Apart from pension schemes for government employees and army personnel, the coverage of contributory social welfare schemes for workers remains limited to a minuscule segment of registered employees in the formal sector. The EOBI, as of today, has only 0.58 million beneficiaries out of the 61.04m civilian labour force. The majority of the workforce — agricultural workers, informal sector workers, domestic workers and home-based workers — are excluded from these schemes.
The government has committed to establishing a national social protection framework that “will harmonise federal and provincial level policies and programmes”, yet there is nothing tangible. Despite political autonomy and space after devolution, the provinces have not steered citizens’ welfare systems away from the rhetoric of ‘poverty eradication’.
The Punjab Social Protection Authority, established in 2015, formulated a social protection policy draft in 2016 with the help of ADB. It identifies ‘vulnerable groups’ and comprises 29 initiatives, but falls short of making the existing employment benefits schemes inclusive of the informal sector. Sindh instituted a steering committee in 2015 to formulate social protection policy. The committee does not have labour representation.
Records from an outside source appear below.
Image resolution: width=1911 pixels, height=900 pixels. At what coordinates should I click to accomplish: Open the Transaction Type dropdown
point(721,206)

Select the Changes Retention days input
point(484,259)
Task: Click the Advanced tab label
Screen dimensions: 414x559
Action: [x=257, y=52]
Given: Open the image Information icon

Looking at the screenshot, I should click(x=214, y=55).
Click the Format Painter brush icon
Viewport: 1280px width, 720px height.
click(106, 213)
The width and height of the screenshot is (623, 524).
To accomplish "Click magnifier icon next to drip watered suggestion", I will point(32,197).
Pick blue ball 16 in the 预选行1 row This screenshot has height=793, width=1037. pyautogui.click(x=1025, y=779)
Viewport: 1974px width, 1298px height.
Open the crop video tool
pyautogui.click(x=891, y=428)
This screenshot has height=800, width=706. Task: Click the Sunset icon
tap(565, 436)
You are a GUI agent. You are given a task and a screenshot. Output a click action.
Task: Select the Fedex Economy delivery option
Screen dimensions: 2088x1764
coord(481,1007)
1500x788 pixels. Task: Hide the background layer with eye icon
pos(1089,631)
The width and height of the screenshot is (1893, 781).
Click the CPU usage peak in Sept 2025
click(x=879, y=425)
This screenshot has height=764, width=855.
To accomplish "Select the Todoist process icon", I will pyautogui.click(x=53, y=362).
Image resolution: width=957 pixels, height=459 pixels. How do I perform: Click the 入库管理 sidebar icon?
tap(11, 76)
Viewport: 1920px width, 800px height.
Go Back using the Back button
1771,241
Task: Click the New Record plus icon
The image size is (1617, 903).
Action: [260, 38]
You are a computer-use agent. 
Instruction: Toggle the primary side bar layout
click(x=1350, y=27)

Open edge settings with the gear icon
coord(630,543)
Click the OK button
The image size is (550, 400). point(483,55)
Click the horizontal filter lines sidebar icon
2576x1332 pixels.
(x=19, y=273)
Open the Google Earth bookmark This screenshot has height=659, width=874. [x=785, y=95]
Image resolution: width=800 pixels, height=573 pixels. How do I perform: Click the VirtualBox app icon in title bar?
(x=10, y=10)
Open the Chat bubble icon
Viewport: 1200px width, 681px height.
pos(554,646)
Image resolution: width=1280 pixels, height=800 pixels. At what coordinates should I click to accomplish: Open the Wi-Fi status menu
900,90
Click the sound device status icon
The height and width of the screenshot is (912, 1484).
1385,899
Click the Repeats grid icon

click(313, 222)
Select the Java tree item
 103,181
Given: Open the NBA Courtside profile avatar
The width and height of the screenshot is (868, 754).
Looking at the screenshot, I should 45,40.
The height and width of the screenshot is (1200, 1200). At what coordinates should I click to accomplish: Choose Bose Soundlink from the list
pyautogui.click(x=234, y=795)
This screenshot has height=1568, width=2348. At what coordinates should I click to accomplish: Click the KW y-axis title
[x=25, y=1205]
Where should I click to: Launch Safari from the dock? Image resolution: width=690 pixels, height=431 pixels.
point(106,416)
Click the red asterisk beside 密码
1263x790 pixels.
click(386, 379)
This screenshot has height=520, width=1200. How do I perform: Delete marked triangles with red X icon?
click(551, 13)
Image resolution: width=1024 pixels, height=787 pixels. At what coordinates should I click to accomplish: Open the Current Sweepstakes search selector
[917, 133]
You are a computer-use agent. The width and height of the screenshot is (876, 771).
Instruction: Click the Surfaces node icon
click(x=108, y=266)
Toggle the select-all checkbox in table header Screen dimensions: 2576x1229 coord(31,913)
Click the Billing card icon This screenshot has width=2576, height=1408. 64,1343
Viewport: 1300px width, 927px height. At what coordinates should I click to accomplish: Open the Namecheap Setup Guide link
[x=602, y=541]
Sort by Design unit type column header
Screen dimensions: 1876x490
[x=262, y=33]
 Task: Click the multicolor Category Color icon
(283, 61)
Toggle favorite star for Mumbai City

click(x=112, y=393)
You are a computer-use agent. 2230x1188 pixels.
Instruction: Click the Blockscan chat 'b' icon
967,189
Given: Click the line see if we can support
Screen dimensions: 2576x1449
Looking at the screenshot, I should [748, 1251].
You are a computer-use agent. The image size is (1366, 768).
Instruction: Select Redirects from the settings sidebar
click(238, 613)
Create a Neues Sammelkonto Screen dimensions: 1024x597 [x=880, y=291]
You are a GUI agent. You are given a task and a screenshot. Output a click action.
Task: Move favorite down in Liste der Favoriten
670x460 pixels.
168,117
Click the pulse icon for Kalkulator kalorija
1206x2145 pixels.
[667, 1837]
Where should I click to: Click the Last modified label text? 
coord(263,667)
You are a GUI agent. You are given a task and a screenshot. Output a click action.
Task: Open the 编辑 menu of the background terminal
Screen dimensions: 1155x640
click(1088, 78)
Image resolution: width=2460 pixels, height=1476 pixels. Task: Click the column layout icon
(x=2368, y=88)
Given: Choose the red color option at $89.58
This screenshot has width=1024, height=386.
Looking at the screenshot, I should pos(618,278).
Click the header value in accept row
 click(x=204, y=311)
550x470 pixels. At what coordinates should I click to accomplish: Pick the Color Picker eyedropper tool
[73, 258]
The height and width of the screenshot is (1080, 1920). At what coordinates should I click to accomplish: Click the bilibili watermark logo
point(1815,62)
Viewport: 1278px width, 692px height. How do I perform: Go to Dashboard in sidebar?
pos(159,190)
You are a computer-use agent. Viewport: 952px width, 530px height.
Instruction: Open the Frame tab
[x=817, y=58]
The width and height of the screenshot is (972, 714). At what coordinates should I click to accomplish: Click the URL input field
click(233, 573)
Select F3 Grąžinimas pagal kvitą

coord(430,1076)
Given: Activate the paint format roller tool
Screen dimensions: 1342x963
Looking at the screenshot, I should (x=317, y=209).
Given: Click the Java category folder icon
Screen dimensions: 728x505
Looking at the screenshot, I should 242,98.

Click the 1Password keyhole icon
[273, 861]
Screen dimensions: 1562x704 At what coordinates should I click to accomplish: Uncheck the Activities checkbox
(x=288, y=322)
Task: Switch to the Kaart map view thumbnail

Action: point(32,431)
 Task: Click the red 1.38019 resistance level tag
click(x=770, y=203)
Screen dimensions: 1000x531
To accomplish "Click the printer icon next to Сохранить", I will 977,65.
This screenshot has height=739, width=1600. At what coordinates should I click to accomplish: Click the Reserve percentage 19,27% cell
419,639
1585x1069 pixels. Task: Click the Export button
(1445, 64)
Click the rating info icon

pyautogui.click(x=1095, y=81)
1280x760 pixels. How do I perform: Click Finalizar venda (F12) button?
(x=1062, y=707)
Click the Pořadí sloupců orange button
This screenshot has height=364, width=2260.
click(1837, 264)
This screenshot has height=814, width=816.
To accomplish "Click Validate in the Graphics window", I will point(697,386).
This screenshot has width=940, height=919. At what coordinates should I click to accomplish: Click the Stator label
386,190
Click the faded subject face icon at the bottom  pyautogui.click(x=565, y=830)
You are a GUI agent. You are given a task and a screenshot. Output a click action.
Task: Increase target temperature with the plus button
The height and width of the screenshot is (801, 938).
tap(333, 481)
The unresolved conflict between the provinces and the centre on devolution of the EOBI and WWF reflects poorly on the government’s intentions regarding citizens’ welfare.
According to an ADB report in 2012, social protection expenditure in Pakistan is dominated by spending on social insurance which accounts for 77.4pc of all social protection expenditure. Social assistance schemes get 19.9pc and 2.8pc is allocated to labour market programmes. “Most of the expenditure is spent on insurance and healthcare for government and formal-sector employees and army personnel … Given the large size of the military … it is not surprising that government pension schemes account for the largest proportion of social protection programme expenditures in Pakistan,” the report says.
Social security is a human right and the welfare and well-being of all citizens in all the stages of life is essential. Pakistan has in place social protection mechanisms which are in urgent need of reform. Expenditure on social protection should be raised to 2pc of GDP. Coverage of social insurance schemes must extend to informal sectors, inclusive of agriculture. Federal-provincial wrangling over EOBI and WWF must be resolved judiciously and in the interest of workers of all provinces. Social protection schemes and programmes need to be rid of corruption, political interference and mismanagement for effective service delivery.
The writer is a researcher in the development sector.